TEXT SEGMENT:
■ ■ ■ ■ ■

October 10, 2011

The Enterprise Customer Creation Process – Why should Sales Care and What to do about it

Traditionally companies have constructed their customer facing processes and systems on a departmental or functional basis. Each area – marketing, sales, finance, service, provisioning, support, etc. – made independent decisions about the people, process, technology and data it needed to accomplish its objectives. Unfortunately, this has left many companies with an inability to understand or in some cases even identify their true customers. The result?. . . An inability to optimize revenue and poor customer satisfaction. Case in point, here's what one buyer indicated at an IDC Sales Advisory Service Buyer Panel: “I get at least 2 to 3 calls per week from the same vendor from different sales people, not knowing that the other one called. Do you have a CRM system?” The reason is that there's no overall connection for the entire customer relationship from an organizational as well as a data perspective.

To address this problem, large enterprises are starting to define customer creation as an enterprise process. This has transformative implications for every customer facing function, application, data repository, and business process. One of the critical features of an enterprise customer creation process is customer data standardization. Customer/prospect data must come into and flow through the process in a way that enables transparency and immediacy to all the relevant decision makers. You cannot manage the customer experience without knowing what becomes of a lead, how it performs in the sales pipeline, what kind of deal results, how profitable the relationship becomes, in addition to all the account and contact attributes that accumulate throughout the process. All customer facing functions, in particular sales, need visibility into the whole customer relationship in order to make decisions that have optimal impact on business metrics like revenue and margin growth – instead of departmental KPIs like lead and call quotas.

■ ■ ■ ■ ■

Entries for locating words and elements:
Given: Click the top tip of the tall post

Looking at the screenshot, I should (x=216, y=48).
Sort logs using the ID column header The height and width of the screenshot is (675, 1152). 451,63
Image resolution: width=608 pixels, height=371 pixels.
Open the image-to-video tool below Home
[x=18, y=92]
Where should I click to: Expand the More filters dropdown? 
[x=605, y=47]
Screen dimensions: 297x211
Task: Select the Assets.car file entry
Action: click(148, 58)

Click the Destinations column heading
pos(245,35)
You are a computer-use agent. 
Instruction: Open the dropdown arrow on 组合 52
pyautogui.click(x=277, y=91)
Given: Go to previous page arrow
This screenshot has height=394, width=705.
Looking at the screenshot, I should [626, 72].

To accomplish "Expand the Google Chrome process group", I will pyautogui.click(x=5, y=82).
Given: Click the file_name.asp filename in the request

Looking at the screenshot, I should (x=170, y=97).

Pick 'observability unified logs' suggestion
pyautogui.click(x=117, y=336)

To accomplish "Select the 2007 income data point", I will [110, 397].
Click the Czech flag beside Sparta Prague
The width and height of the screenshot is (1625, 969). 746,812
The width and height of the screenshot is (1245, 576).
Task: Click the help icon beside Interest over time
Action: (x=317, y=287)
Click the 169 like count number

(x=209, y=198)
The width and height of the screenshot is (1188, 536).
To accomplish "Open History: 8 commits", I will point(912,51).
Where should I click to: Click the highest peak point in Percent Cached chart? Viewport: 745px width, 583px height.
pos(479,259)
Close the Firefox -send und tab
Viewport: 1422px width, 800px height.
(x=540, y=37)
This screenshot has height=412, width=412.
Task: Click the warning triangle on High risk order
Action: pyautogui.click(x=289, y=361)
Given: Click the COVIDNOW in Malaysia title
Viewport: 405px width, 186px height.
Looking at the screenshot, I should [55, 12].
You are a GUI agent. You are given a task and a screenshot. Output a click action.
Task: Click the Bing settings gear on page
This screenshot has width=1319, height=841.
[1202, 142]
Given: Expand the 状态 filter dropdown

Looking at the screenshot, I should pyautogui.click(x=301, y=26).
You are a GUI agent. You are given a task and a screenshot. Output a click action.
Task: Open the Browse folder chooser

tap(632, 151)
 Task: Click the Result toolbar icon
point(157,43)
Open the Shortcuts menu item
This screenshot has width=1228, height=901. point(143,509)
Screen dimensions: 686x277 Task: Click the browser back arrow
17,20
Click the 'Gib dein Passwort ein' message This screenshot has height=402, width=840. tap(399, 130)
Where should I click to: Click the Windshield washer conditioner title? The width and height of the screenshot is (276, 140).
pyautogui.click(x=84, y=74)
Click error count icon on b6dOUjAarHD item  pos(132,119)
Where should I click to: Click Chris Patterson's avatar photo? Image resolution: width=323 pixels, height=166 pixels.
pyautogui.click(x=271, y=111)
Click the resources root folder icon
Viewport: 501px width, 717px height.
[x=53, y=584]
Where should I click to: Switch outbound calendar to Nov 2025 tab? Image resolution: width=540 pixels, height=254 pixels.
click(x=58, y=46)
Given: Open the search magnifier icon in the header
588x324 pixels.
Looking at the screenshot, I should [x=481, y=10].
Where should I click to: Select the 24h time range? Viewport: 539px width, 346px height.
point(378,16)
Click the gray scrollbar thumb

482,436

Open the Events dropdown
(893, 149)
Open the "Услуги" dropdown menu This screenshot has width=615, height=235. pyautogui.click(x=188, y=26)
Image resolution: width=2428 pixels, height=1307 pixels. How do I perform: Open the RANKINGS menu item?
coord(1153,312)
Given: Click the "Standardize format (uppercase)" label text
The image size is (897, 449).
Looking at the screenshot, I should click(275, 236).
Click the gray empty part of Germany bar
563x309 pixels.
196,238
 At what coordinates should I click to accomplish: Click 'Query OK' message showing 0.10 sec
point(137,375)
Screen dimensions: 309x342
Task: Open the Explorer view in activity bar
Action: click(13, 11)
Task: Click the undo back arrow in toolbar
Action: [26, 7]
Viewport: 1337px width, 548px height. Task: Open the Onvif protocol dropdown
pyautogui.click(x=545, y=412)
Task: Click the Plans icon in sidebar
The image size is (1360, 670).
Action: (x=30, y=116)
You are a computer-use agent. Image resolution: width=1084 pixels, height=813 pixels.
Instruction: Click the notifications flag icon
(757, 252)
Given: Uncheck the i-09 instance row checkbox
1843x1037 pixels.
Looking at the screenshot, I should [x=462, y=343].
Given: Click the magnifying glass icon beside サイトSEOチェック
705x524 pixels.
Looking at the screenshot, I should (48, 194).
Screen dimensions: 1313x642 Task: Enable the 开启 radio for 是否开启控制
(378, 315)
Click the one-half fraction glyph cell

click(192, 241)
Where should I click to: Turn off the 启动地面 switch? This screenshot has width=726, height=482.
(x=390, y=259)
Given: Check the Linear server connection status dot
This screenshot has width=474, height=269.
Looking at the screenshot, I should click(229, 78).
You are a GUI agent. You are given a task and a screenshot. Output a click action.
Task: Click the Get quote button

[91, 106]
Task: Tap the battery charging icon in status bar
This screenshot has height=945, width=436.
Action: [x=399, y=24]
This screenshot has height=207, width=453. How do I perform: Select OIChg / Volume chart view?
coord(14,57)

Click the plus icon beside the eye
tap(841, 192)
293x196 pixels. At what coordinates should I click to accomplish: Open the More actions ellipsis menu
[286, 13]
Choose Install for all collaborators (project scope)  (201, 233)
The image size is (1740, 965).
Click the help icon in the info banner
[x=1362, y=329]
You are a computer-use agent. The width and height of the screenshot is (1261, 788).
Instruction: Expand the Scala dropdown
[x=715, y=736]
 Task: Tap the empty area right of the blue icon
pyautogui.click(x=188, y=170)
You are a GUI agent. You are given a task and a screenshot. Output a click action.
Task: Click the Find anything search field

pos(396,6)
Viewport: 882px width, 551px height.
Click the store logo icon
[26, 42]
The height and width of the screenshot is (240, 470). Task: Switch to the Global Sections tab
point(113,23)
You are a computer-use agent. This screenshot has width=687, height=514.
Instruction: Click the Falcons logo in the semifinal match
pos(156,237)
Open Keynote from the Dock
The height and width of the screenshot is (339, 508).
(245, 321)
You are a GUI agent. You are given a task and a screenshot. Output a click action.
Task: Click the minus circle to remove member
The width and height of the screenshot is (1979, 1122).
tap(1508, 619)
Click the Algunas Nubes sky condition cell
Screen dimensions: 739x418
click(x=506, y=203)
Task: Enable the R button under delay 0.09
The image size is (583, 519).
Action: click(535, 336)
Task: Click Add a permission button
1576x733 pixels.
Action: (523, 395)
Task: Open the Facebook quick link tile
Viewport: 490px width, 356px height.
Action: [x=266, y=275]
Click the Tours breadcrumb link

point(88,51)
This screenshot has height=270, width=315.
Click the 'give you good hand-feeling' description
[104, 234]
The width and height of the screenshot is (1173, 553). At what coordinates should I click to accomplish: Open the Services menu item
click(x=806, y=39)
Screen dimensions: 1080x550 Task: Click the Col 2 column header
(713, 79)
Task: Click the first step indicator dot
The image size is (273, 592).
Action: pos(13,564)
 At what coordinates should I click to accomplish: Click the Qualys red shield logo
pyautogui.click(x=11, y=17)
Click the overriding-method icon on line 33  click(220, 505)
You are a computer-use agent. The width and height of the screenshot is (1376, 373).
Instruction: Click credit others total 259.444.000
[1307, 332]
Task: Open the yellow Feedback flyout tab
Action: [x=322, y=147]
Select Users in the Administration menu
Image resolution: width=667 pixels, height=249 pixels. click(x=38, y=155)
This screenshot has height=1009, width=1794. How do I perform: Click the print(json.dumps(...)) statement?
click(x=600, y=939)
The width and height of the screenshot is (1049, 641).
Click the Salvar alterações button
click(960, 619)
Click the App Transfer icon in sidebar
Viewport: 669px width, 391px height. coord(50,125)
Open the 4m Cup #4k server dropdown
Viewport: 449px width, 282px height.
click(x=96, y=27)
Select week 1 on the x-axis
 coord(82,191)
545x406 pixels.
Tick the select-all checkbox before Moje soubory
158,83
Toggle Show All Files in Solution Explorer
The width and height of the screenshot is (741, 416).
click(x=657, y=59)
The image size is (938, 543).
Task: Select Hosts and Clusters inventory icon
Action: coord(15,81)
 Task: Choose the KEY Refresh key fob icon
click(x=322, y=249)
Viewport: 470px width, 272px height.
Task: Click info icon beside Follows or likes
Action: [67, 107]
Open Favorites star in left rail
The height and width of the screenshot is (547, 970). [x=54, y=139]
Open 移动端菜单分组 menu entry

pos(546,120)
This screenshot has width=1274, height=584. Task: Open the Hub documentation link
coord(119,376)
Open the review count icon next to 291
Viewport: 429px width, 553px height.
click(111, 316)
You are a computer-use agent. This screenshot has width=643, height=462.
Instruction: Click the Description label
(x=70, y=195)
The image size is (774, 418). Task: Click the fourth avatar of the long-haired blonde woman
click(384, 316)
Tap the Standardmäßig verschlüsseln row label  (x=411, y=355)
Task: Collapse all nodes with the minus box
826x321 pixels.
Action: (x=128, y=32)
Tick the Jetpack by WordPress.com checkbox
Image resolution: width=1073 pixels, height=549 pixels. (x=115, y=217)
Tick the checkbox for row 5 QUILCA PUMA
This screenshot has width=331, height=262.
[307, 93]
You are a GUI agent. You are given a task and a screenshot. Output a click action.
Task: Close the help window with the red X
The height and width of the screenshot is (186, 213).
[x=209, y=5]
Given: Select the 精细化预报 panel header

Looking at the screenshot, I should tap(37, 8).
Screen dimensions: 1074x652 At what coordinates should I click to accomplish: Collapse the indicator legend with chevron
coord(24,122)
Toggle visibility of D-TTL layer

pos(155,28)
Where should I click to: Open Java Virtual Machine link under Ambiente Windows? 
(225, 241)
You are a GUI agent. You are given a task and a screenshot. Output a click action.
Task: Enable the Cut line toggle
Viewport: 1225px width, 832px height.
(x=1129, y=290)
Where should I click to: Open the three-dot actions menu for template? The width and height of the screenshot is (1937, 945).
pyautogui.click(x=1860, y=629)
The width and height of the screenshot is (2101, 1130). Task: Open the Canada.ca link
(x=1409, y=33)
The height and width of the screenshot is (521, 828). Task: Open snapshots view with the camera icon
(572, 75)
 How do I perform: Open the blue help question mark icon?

■ ■ ■ ■ ■

WORK TO COMPLETE:
A. In the records, reproduce without changes the stretch from the line containing "Click the overriding-method" through the line containing "Action: [x=322, y=147]", including both of those lines.
B. Continue the text on the enterprise customer creation process, picking up after its final sentence.

EXERCISE RESPONSES:
A.
Click the overriding-method icon on line 33  click(220, 505)
You are a computer-use agent. The width and height of the screenshot is (1376, 373).
Instruction: Click credit others total 259.444.000
[1307, 332]
Task: Open the yellow Feedback flyout tab
Action: [x=322, y=147]

B.
Companies will need to implement new data standards, governance policies, and infrastructure in order to get there. Sales operations is in a great position to drive impact in this area across the organization: If not leading the charge from a strategy and execution perspective within sales, then at least representing sales and the customer to communicate the importance of this effort to executive management. Companies will have to apply these standards to all customer facing activities. The buying process for customer facing applications will become a multi-functional activity with sales and marketing influencing back end implementations and conversely, finance, fulfillment, etc. influencing technology decisions at the front end. This has big implications for how technology solutions will be sold as the industry consolidates and repositions to reflect the changes on the buy side.

For more details on this subject as it relates to improved sales pipeline management and customer management throughout the buying cycle, please come to our upcoming Sales Leadership Board meeting in Boston on October 25th and 26th. Contact Michael Gerard at mgerard@idc.com to inquire about attending this highly interactive session. Also see the new IDC report Best Practices in Customer Data Management. You may also contact me via email at gmurray@idc.com.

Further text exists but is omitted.